══ Task input

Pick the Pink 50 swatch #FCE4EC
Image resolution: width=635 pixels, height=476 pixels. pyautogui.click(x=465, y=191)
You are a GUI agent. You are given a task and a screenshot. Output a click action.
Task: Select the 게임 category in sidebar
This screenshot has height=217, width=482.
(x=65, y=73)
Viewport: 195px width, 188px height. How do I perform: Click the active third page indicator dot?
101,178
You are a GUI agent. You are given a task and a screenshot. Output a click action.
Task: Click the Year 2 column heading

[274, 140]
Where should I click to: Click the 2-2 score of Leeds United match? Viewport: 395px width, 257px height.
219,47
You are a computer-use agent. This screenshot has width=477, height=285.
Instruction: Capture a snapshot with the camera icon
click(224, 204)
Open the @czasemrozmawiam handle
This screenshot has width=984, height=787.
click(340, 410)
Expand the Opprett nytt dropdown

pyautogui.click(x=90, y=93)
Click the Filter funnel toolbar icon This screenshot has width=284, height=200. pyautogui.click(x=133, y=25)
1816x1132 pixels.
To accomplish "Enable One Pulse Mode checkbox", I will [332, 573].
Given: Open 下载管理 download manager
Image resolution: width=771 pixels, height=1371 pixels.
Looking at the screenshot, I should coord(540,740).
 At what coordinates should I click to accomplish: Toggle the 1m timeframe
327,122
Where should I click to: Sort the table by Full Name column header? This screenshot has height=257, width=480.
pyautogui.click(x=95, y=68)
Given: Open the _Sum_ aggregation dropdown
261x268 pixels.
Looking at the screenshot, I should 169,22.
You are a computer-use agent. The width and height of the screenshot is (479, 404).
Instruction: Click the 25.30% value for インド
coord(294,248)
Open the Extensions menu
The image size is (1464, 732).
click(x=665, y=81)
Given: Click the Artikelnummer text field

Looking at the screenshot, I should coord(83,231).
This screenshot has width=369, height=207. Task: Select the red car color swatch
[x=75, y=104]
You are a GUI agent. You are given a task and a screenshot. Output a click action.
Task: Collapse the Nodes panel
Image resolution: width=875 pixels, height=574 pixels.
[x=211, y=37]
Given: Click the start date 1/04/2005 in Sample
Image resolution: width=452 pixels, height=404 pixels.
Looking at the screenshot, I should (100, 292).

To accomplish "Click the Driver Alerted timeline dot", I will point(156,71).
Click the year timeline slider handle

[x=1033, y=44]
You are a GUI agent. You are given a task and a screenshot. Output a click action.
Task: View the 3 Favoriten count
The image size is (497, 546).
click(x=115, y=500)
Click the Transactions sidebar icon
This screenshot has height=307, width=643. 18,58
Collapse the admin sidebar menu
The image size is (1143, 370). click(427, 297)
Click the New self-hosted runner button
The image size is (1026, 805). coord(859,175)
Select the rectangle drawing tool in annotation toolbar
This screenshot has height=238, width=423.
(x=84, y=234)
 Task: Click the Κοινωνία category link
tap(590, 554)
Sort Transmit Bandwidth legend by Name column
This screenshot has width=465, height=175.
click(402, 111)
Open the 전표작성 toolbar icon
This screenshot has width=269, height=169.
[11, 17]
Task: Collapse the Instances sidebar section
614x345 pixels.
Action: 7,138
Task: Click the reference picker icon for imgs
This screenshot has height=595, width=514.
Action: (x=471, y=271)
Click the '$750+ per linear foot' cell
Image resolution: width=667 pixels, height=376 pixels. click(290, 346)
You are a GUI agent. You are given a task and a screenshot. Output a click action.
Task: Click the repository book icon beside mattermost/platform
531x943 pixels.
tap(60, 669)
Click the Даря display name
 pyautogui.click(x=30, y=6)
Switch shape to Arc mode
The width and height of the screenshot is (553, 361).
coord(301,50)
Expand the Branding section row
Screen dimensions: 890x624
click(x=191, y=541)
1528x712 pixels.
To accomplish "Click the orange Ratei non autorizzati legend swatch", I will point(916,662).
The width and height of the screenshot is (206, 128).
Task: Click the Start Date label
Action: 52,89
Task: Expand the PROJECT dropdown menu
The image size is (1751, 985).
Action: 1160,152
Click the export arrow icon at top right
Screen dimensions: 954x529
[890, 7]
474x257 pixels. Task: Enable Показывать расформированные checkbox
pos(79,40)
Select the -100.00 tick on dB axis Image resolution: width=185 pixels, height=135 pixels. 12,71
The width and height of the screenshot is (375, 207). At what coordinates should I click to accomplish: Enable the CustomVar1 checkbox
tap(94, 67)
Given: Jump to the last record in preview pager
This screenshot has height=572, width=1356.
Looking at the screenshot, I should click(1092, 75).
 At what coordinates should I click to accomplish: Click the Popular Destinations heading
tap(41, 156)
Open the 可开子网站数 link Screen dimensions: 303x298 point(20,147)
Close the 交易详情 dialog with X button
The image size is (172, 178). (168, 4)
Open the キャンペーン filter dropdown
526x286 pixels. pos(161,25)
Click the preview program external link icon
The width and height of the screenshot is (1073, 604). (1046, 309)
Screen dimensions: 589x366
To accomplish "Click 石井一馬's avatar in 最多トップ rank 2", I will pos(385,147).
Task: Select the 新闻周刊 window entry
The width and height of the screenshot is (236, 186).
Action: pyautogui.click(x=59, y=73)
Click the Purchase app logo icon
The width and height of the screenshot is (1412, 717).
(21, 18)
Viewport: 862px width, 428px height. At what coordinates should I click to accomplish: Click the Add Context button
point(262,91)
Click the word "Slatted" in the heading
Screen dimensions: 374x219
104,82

════

_Objective_
Update the records between the line holding "Click the Transactions sidebar icon" and the line holding "The image size is (1026, 805). coord(859,175)", inclusive, by changing "sidebar" to "navigation" with nothing else altered. Return only those lines.

_Result_
Click the Transactions navigation icon
This screenshot has height=307, width=643. 18,58
Collapse the admin navigation menu
The image size is (1143, 370). click(427, 297)
Click the New self-hosted runner button
The image size is (1026, 805). coord(859,175)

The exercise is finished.